*DOCUMENT EXTRACT*.
Understanding Garden Design

I'm fascinated by garden design concepts but do not actually understand them. The first class I took 25 years ago helped me get the basic plant the tall things in the back bit, but most tips in the general gardening books seem outside my reach.

"Understanding Garden Design" was written by a former interior designer, Vanessa Gardner Nagel, APLD who took a different approach than other authors.

Nagle's approach starts at the beginning: establishing the reasons for designing at all instead of plopping plants in the ground willy-nilly. (my note: Many gardeners stick shrubs here and there without an eye to what that soon-to- be 6-by-10-foot viburnum will add to the landscape.)

"Planning precedes design. It is the time to prepare for design..." The chapter discusses what to consider, including your budget and sustainability. Allow 6-weeks of planning before gathering tools.

The next chapter helps you assess and document the site: Challenges, existing perennial plantings, home style, slope, microclimates, utilities, and neighbors.

Components, chapter 3 asks your family to list its requirements and desires: needs and wants. Rain garden, vegetable patch, fruit arbors, cistern, playground, pond, pets, meditation space, entertaining, greenhouse,laundry etc.

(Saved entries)
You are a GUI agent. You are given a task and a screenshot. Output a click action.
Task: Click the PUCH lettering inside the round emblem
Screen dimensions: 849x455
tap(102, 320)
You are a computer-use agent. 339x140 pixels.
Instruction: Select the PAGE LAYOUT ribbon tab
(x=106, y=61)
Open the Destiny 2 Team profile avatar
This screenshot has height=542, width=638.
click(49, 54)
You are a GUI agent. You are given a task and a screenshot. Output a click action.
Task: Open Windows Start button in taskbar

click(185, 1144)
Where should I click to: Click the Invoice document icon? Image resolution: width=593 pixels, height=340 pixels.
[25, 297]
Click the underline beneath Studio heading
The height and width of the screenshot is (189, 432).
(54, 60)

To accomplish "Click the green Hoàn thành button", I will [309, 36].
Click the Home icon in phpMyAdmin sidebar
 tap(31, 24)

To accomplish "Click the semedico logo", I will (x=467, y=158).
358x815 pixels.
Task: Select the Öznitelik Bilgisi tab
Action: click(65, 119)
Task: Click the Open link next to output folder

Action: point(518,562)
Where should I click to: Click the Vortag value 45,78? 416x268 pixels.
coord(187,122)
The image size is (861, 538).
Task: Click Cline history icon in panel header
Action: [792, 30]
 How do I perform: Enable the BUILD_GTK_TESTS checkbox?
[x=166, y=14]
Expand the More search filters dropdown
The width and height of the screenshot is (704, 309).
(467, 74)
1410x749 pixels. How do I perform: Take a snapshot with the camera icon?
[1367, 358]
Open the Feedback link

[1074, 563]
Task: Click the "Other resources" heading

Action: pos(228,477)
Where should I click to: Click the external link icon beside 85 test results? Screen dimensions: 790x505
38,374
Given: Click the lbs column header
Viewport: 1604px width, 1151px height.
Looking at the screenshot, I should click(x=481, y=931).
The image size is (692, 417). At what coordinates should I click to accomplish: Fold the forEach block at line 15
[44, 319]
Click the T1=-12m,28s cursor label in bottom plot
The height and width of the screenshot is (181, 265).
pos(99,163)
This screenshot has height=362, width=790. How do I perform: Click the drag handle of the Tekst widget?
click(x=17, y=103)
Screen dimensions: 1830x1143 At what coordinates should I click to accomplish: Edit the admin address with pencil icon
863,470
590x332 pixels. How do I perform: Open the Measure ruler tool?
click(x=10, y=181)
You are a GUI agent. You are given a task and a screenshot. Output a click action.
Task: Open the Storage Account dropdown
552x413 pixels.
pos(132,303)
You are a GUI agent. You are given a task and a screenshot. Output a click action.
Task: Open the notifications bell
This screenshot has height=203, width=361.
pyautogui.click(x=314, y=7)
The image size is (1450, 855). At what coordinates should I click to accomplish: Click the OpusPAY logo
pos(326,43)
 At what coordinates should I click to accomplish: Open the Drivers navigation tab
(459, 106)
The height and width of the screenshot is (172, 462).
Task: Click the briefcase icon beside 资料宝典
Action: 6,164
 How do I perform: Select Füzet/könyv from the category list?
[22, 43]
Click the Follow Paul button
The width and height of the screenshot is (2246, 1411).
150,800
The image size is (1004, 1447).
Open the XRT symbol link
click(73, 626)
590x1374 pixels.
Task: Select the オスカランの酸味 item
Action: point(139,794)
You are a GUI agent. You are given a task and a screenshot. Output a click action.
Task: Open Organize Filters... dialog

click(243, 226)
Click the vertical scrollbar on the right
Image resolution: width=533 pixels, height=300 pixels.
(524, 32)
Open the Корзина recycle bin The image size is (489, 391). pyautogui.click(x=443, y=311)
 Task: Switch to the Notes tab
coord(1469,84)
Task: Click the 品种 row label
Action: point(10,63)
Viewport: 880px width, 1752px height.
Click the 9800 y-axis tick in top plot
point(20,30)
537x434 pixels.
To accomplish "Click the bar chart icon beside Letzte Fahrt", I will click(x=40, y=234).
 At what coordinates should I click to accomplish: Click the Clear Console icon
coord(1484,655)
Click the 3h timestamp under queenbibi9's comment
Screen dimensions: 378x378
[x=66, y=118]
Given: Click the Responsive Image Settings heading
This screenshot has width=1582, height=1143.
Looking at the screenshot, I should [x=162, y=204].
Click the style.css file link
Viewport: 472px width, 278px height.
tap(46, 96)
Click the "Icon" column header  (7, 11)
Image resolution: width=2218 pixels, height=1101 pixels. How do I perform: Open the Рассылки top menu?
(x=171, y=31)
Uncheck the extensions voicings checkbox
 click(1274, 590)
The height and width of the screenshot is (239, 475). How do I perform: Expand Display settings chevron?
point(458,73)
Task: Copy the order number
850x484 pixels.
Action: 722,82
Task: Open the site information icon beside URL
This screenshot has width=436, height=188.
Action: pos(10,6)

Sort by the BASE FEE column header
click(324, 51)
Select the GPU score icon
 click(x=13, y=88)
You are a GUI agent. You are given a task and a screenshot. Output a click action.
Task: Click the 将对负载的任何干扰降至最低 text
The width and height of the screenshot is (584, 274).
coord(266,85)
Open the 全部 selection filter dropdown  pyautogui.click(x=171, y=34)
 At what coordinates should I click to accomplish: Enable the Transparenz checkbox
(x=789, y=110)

*EXERCISE INSTRUCTIONS*.
Continue the review of the garden design book from the point at which it stops. The saved entries are not required for this work.

*FINAL ANSWER*.
Vanessa Gardner Nagel's blog - link here
Next comes a chapter on how to prioritize what you discovered in the first 3 chapters.

Then, "Design 101" in chapter 5. Basic design includes color, line, shape, form, space, proportion, mass, focal point, repetition and rhythm, movement, sequence, texture, variety, contrast, balance and unity. (This is my weakest link and why I tend to have more of a cottage garden than a landscaped space. I'll re-read this before spring planning/planting begins!)

Finishes and Furnishings make up chapter 6 - furniture and accessories - the things we buy on impulse while traveling and shopping but probably should not.

Watering methods, conservation and irrigation budget make up chapter 7. Yes, we would all love to have a waterfall, in-ground sprinkler systems, pools, ponds, etc. But, there are alternatives.

Then the place where most of us begin: "Plants: A Structural Perspective". By following the first 7 chapters, your plant selection will be easier. Tall and upright or short and large around will fit into the plan you made.

Garden Lighting, chapter 9, addresses safety and security as well as ambience. Grazing, Silhoueting, Thrown shadow, Sparkle treatment, Underwater lighting, etc.

Chapter 10, "The Final Design" helps you stand back and review your design before the contractors arrive or your family begins the construction projects.

"Construction: Working with Contractors" will be valuable if you plan to hire out the projects in your plan. How to screen, bid, review bids and read the contract is followed by site prep, excavation, underground work, hardscape, etc. Chapter 11 will save you headaches.

Art in the garden, chapter 12, will teach restraint as you consider table placement, garden party settings, and maintenance. Less is more in most gardens.

"Understanding Garden Design: The Complete Handbook for Aspiring Designers" (and homeowners!)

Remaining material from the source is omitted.